• Instructions for the task:
In the records below, pick out all lines containing the word "computer".

(Source data)
Segment Open
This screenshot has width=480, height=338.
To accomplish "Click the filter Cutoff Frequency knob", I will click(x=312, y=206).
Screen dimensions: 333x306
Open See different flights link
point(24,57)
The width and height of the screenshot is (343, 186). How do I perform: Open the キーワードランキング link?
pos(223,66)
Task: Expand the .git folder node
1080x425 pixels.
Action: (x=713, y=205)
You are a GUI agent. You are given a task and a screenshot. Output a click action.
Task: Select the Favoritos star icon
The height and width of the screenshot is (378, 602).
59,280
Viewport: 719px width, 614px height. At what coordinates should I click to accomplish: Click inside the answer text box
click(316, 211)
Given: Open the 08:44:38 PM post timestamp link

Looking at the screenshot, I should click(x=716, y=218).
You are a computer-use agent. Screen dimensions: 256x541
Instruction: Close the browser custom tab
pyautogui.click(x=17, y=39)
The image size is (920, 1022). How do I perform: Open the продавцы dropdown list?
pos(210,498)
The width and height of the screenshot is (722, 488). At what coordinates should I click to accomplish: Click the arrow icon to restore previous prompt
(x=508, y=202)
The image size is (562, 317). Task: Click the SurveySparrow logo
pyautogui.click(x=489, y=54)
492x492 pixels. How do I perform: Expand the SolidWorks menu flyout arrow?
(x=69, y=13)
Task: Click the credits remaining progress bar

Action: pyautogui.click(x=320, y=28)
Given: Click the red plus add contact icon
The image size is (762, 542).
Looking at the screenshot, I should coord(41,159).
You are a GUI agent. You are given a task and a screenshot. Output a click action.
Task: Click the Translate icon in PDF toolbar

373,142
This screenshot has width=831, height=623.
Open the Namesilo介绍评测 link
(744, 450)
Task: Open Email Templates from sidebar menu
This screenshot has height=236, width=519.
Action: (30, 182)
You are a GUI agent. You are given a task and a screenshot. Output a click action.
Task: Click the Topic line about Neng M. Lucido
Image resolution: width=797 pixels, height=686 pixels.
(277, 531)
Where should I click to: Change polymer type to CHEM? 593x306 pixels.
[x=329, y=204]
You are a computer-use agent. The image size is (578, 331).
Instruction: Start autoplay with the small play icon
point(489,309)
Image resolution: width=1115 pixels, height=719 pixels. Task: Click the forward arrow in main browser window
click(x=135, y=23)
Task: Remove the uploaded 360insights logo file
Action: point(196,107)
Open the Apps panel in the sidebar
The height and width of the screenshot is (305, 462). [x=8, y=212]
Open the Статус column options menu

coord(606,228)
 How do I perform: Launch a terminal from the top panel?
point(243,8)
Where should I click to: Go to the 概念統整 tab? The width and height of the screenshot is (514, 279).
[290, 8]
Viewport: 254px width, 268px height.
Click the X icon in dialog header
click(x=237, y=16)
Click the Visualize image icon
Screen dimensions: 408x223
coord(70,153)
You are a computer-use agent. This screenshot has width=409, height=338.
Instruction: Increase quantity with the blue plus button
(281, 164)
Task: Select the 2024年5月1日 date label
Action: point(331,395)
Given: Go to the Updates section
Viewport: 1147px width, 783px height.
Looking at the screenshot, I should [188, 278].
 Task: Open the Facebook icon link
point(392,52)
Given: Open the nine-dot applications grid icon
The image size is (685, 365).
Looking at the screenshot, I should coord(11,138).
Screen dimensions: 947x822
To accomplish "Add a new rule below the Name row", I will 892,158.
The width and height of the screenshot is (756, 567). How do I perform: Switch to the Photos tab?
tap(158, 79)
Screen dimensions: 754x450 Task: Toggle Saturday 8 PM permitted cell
Segment Closed
• The answer:
You are a computer-use agent. Screen dimensions: 256x541
You are a computer-use agent. The image size is (578, 331).
You are a computer-use agent. This screenshot has width=409, height=338.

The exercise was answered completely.